-- Work order --
What you output must be the exact lines from the first line of the data through the one holding "1692x708 pixels.", with no pictures.
[Data to examine]
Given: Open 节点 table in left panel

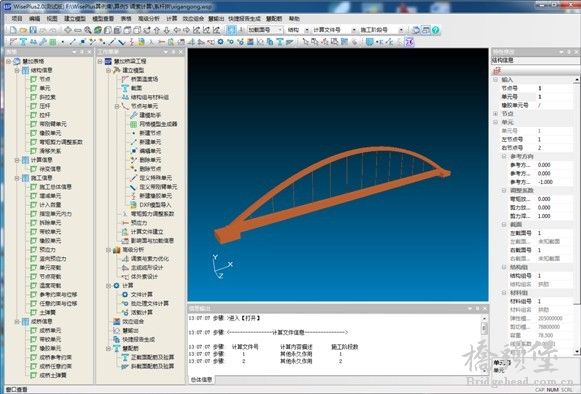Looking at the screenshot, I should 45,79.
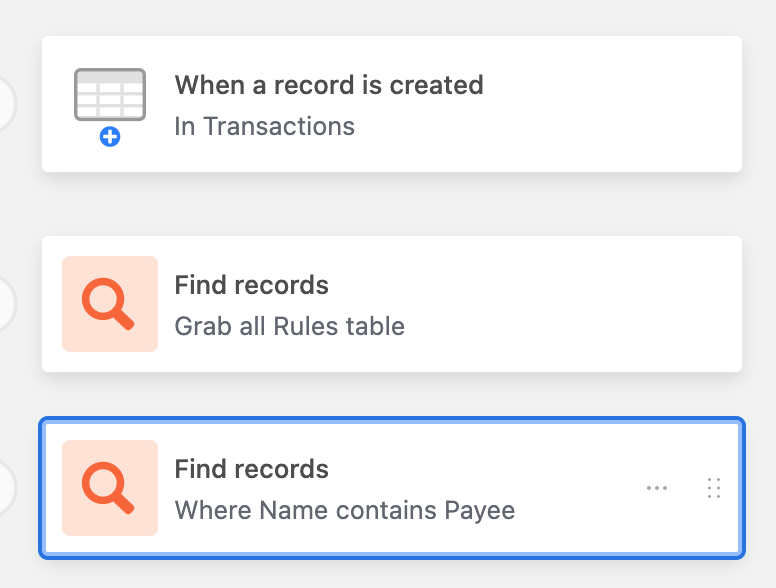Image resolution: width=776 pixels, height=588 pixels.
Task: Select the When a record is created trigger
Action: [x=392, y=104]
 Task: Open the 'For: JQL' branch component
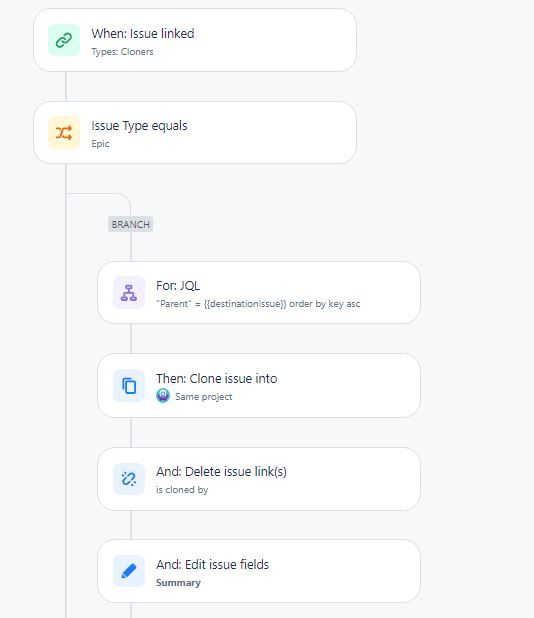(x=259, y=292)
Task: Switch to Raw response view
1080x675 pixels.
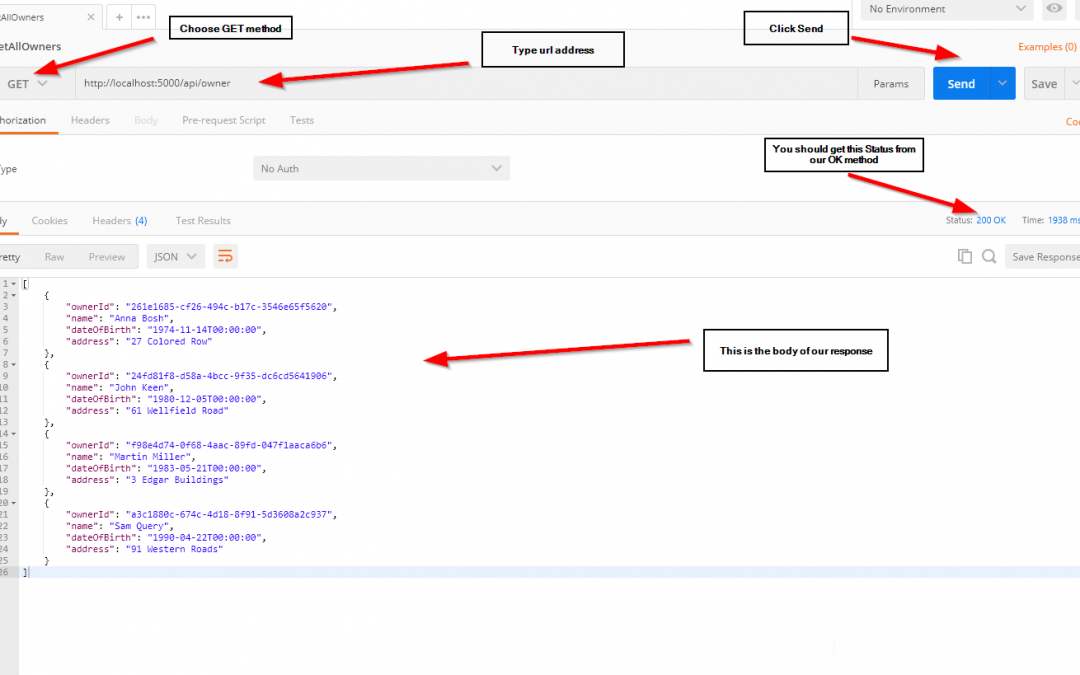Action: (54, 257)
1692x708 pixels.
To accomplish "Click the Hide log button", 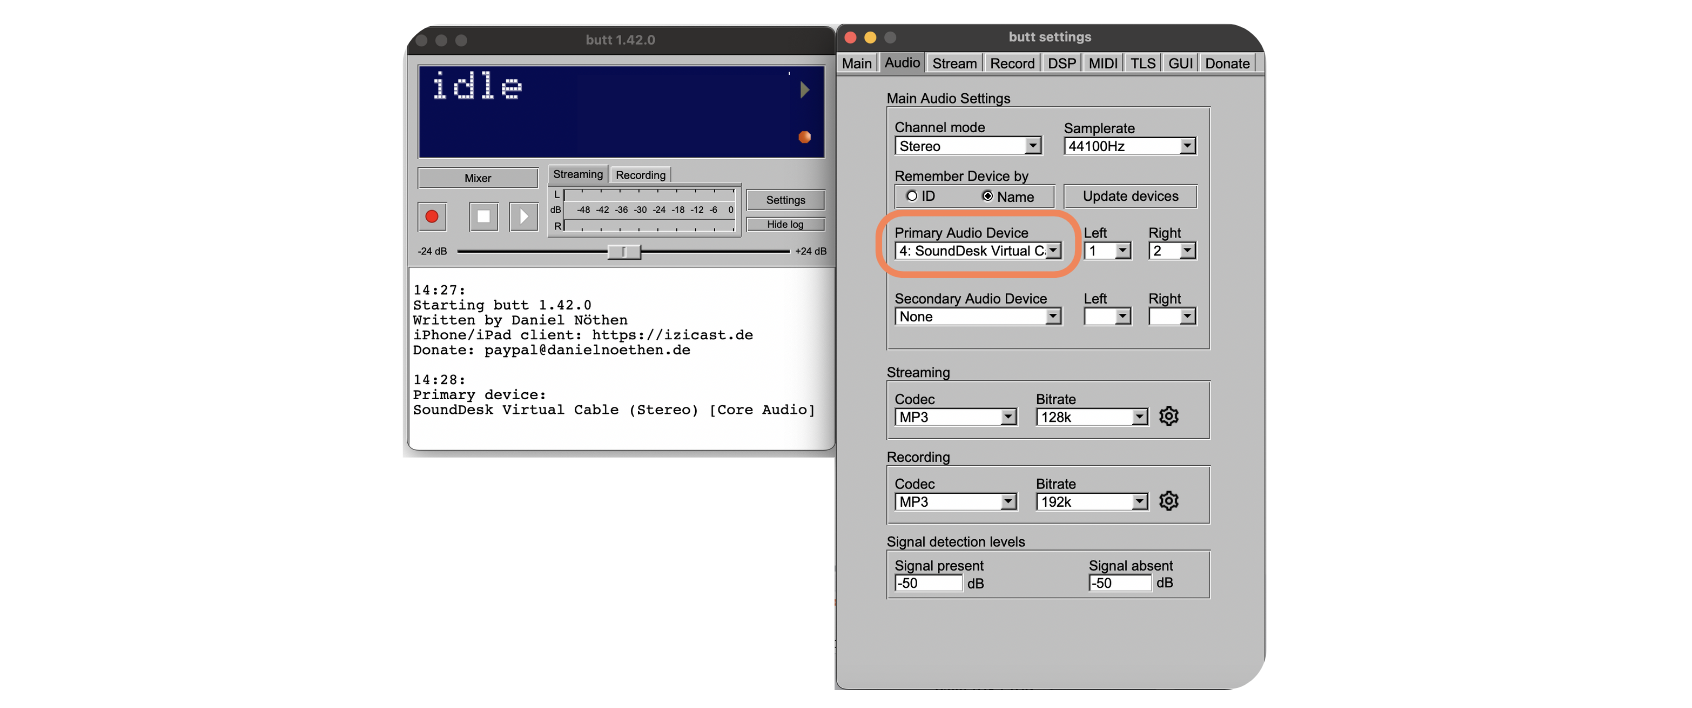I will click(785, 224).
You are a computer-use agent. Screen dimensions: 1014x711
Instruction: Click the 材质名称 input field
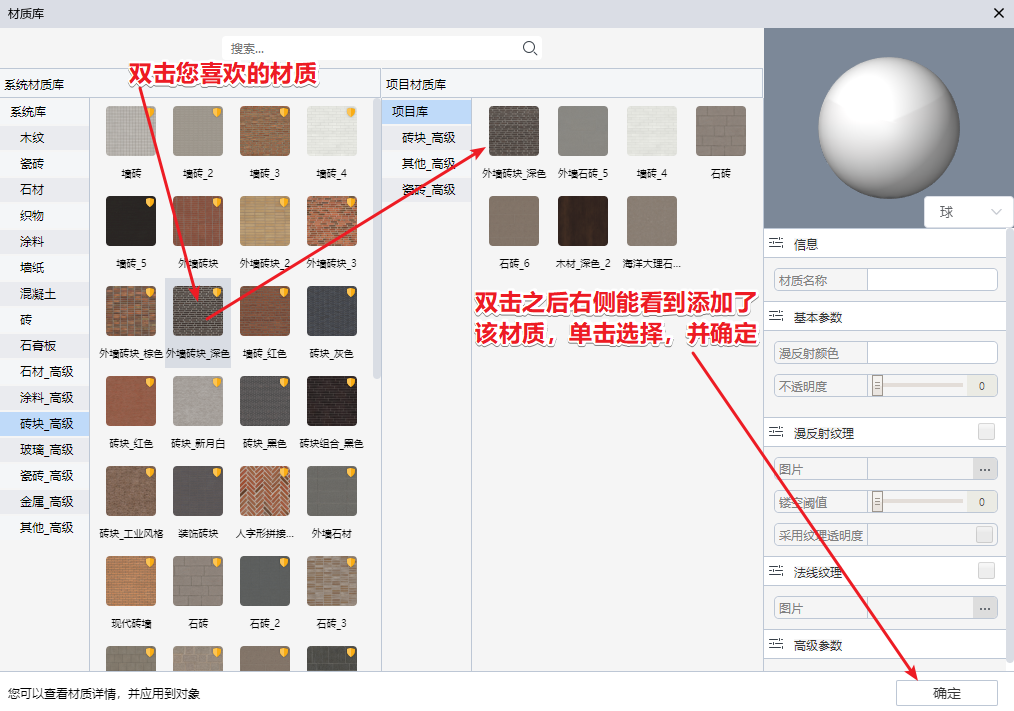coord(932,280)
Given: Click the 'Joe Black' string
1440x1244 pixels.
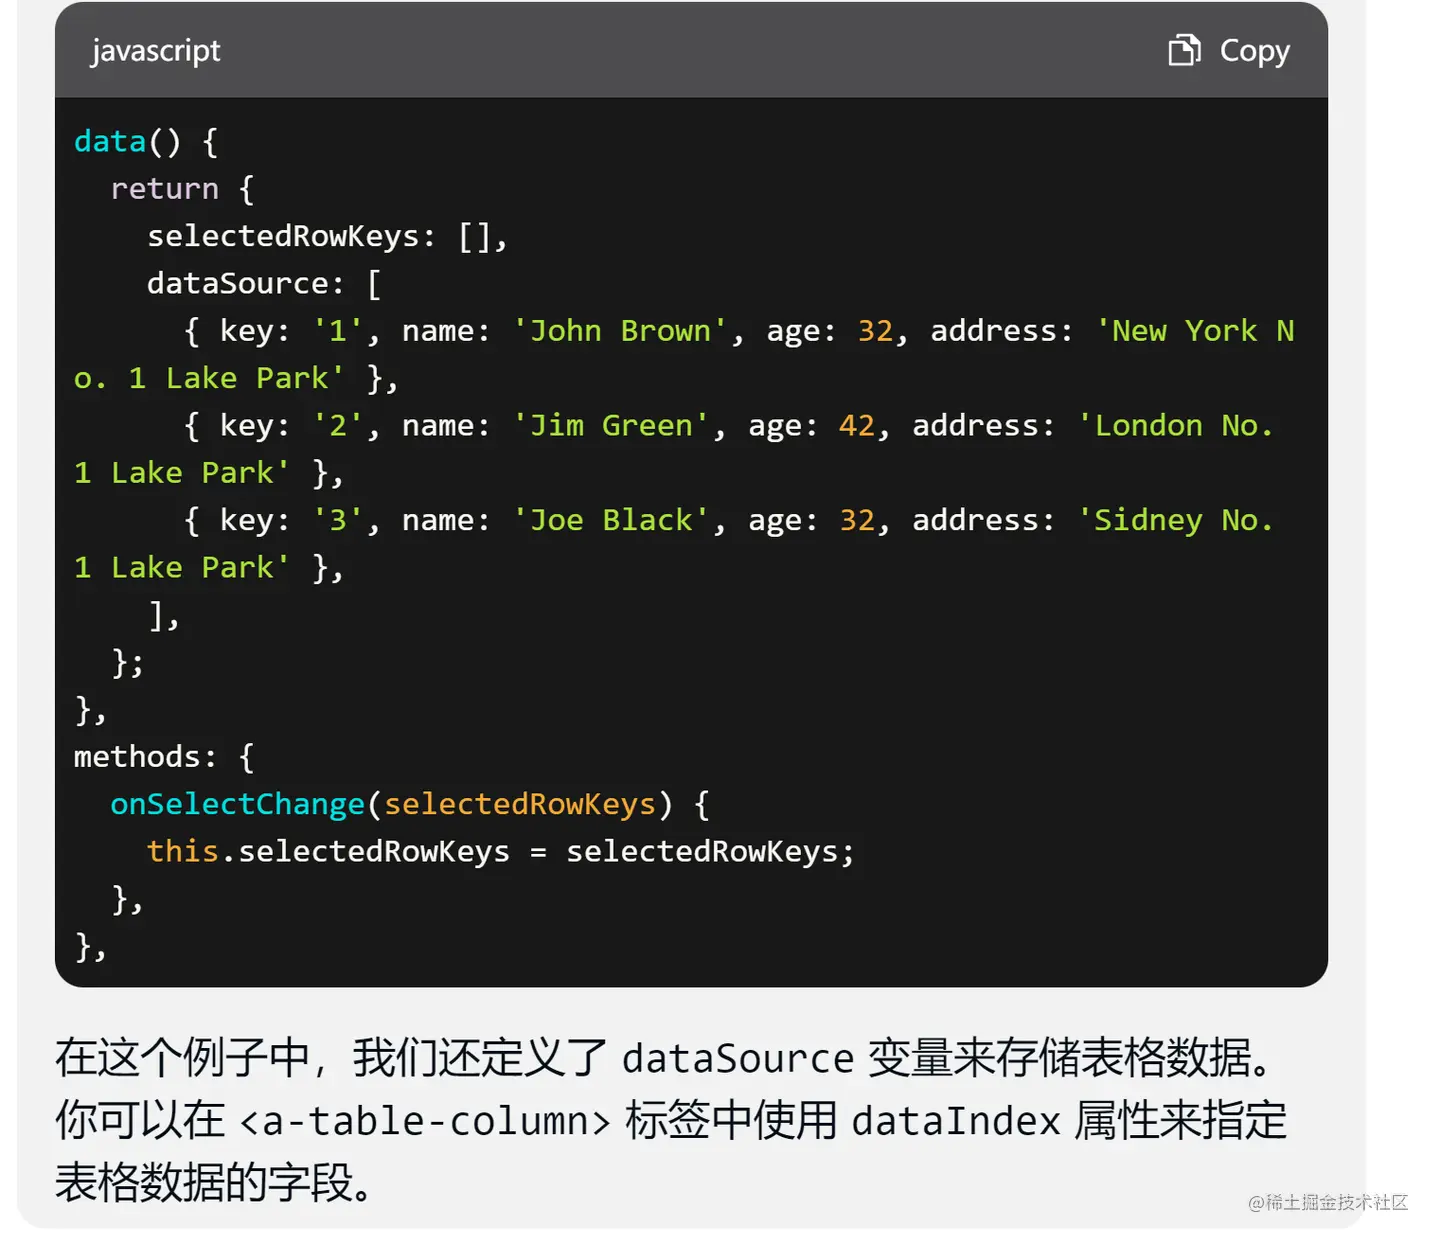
[/Data to examine]
-- Solution to this problem --
Given: Open 节点 table in left panel

Looking at the screenshot, I should 45,79.
Image resolution: width=776 pixels, height=588 pixels.
Task: Select the When a record is created trigger
Action: [x=392, y=104]
 Task: Open the 'For: JQL' branch component
(x=259, y=292)
Task: Switch to Raw response view
1080x675 pixels.
Action: (54, 257)
1692x708 pixels.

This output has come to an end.